**** Records shown
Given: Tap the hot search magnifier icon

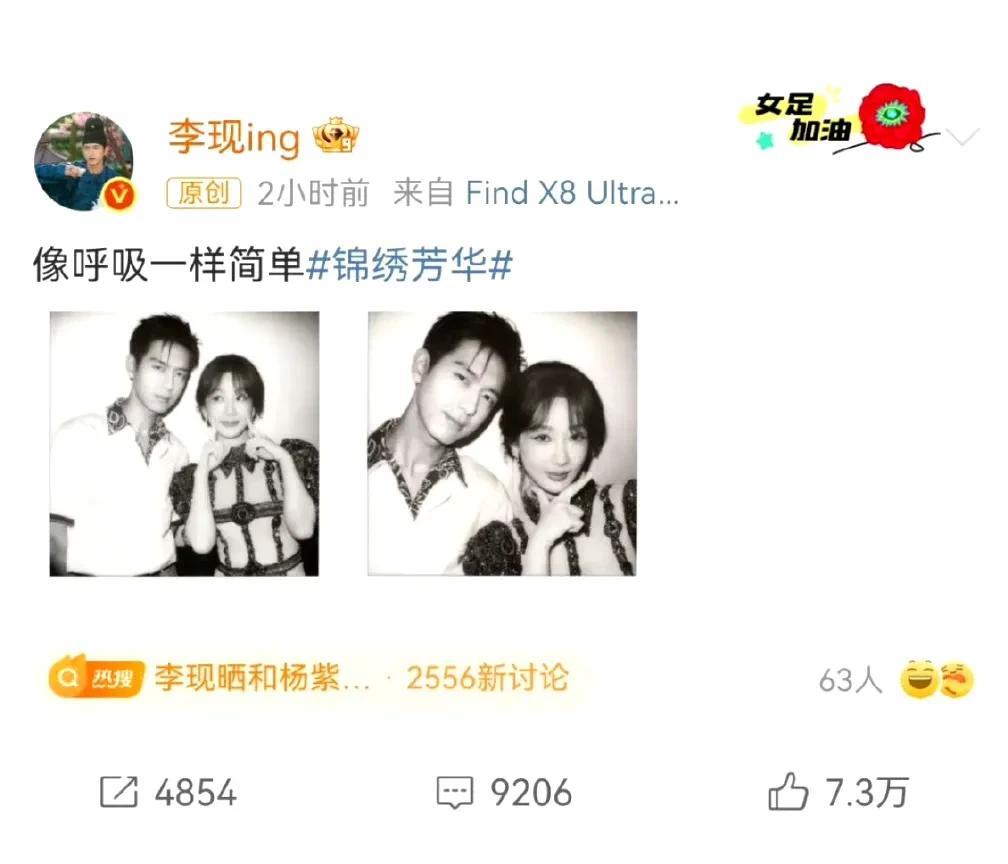Looking at the screenshot, I should click(67, 678).
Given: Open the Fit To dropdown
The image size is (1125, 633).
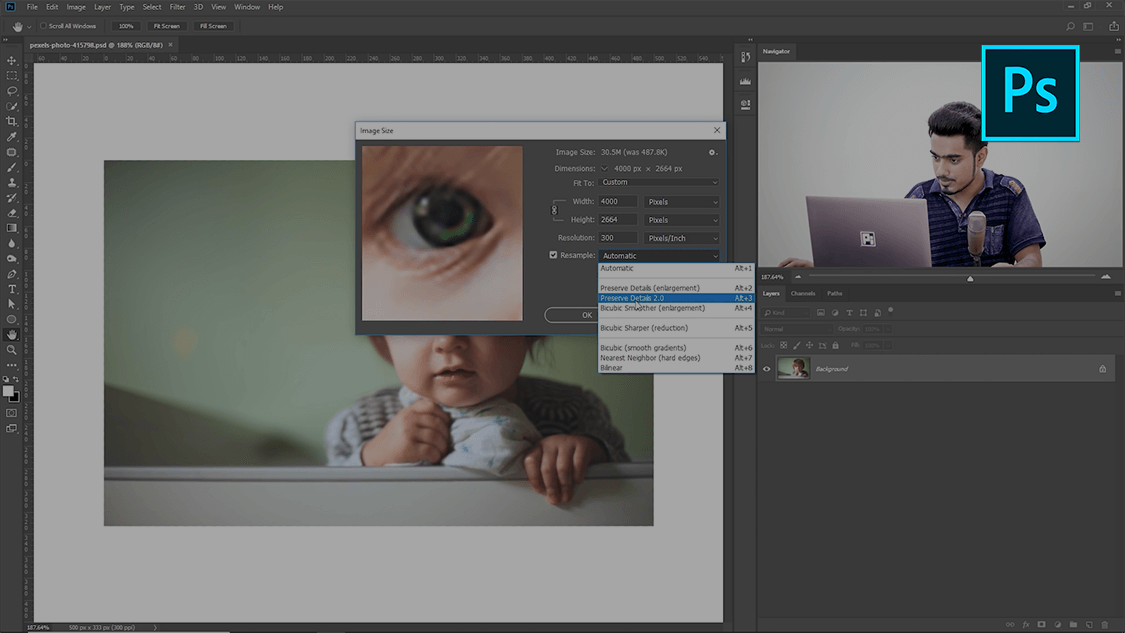Looking at the screenshot, I should point(659,183).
********
▶ **Work task**: Please transcribe the listing exactly as it stands, but omit its pictures.

▶ **Result below**:
Given: Tap the hot search magnifier icon

Looking at the screenshot, I should click(67, 678).
Given: Open the Fit To dropdown
The image size is (1125, 633).
Looking at the screenshot, I should point(659,183).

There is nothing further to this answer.